Stock markets typically begin to recover in the middle of a recessionary cycle, said O‘Shaughnessy, chairman and chief investment officer of O‘Shaughnessy Asset Management.
“If we’re in a 24-month recession, we’re in the middle, and right now is when you would begin seeing the stock market recovering,” he told the Reuters Investment Summit 2009 in New York.
Saying that it is a fool’s errand to call a market bottom; O‘Shaughnessy said he suspects that November 20, when the S&P 500 closed at 11-year lows, is the bottom of a bear market that has shed about 40 percent from the benchmark index year to date.
“Price alone would lead us to conclude that now is a fantastic time for investors with cash to move that cash into the stock market,” said O‘Shaughnessy, author of the best-seller “What Works on Wall Street.”
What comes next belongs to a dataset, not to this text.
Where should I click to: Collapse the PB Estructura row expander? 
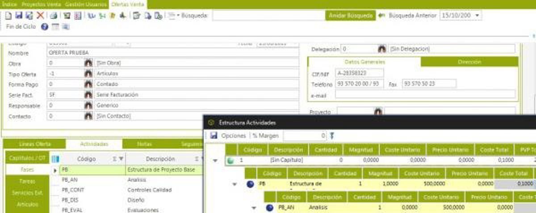point(235,184)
Economic conditions now are not nearly as bad during the Great Depression, when unemployment was 25 percent, gross domestic product was down 30 percent, land values were cut in half and money supply contracted by 80 percent, he said.
“We’re seeing none of that today,” he said. “Much of the damage is out of the way.”
O‘Shaughnessy, whose funds have suffered a bit more than the market, said he had become bullish at the end of September when several signs told him it was time to buy.
He cited an options index known as the VIX traded above 40, three-month Treasury bills soared to 25-year highs and mutual fund withdrawals were the highest in more than 20 years.
O‘Shaughnessy employs quantitative analysis with investment strategies based on culling more than five decades of price histories of some 10,000 stocks.
He said he likes the consumer discretionary sector, especially stocks that cater to consumers who are scaling back spending in the economic downturn.
O‘Shaughnessy also said the retail investor, who jumped into tech stocks at the height of the bubble and then housing when it peaking, again are playing the market wrong by staying away from stocks and piling into bonds -- at the wrong moment.
Bond prices will plummet as stocks rally and the yield on 10-year U.S. Treasuries could climb as high as 4.5 percent within 12 months, O‘Shaughnessy said.
“Bear markets are when stocks return to their rightful owners,” he said, citing a Wall Street expression.